# Employee Salary Analytics - Salary Modeling

This notebook builds and evaluates machine learning models to predict employee salaries.

## Objectives:
1. Load processed dataset
2. Prepare features for modeling
3. Train and evaluate models
4. Analyze feature importance
5. Extract business insights


In [1]:
# Import necessary libraries
import sys
from pathlib import Path
import pandas as pd
import numpy as np
import matplotlib.pyplot as plt
import seaborn as sns

# Add src directory to path
project_root = Path().resolve().parent
sys.path.append(str(project_root / 'src'))

# Import custom modules
from load_data import load_processed_data
from modeling import (
    prepare_features, train_models, evaluate, plot_feature_importance,
    train_test_split_data
)

# Set display options
pd.set_option('display.max_columns', None)
pd.set_option('display.max_rows', 100)
plt.style.use('seaborn-v0_8')
sns.set_palette("husl")


## 1. Load Processed Dataset


In [2]:
# Load processed data
df = load_processed_data('salaries_clean.csv')

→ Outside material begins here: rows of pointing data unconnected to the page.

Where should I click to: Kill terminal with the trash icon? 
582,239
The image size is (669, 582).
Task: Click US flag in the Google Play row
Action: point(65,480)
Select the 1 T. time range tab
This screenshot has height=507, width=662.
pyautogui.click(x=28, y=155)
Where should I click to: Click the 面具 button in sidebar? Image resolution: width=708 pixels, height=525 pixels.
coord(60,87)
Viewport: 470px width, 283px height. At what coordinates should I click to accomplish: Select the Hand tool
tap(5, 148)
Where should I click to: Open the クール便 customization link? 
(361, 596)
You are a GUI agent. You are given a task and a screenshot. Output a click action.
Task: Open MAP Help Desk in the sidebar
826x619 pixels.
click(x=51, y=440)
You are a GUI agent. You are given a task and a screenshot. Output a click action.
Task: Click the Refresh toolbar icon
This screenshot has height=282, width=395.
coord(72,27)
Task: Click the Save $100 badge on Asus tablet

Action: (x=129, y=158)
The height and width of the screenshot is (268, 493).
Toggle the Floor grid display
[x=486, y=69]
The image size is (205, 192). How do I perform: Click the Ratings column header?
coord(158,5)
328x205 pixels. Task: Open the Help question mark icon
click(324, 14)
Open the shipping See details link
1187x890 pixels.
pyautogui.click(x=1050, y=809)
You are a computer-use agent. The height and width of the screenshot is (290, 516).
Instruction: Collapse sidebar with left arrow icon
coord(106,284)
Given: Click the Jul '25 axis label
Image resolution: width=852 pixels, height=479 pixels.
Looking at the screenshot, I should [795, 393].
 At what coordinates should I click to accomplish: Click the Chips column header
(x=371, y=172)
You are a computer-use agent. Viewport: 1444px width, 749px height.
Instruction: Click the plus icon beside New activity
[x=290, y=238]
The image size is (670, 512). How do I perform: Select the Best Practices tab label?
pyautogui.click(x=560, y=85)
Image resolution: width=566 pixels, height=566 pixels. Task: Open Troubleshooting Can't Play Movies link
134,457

print(f"\nDataset shape: {df.shape}")
print(f"Columns: {len(df.columns)}")


✓ Loaded 1200 rows and 23 columns from salaries_clean.csv

Dataset shape: (1200, 23)
Columns: 23


## 2. Prepare Features

Extract features (numeric + encoded categoricals) and target variable (salary).


In [3]:
# Prepare features and target
X, y = prepare_features(df, target_col='salary_usd')

print(f"\nFeatures shape: {X.shape}")
print(f"Target shape: {y.shape}")
print(f"\nFeature columns ({len(X.columns)}):")
print(X.columns.tolist()[:10], "..." if len(X.columns) > 10 else "")


✓ Prepared 14 features for modeling
  Numeric features: 14
  Encoded categorical features: 0

Features shape: (1200, 14)
Target shape: (1200,)

Feature columns (14):
['age', 'experience_years', 'bonus_usd', 'work_hours_per_week', 'performance_score', 'joining_year', 'job_title_designer', 'job_title_developer', 'job_title_manager', 'education_high school'] ...


## 3. Train-Test Split

Split the data into training (80%) and testing (20%) sets.


In [4]:
# Split into train and test sets
X_train, X_test, y_train, y_test = train_test_split_data(X, y, test_size=0.2, random_state=42)

print(f"\nTraining set: {X_train.shape[0]} samples")
print(f"Test set: {X_test.shape[0]} samples")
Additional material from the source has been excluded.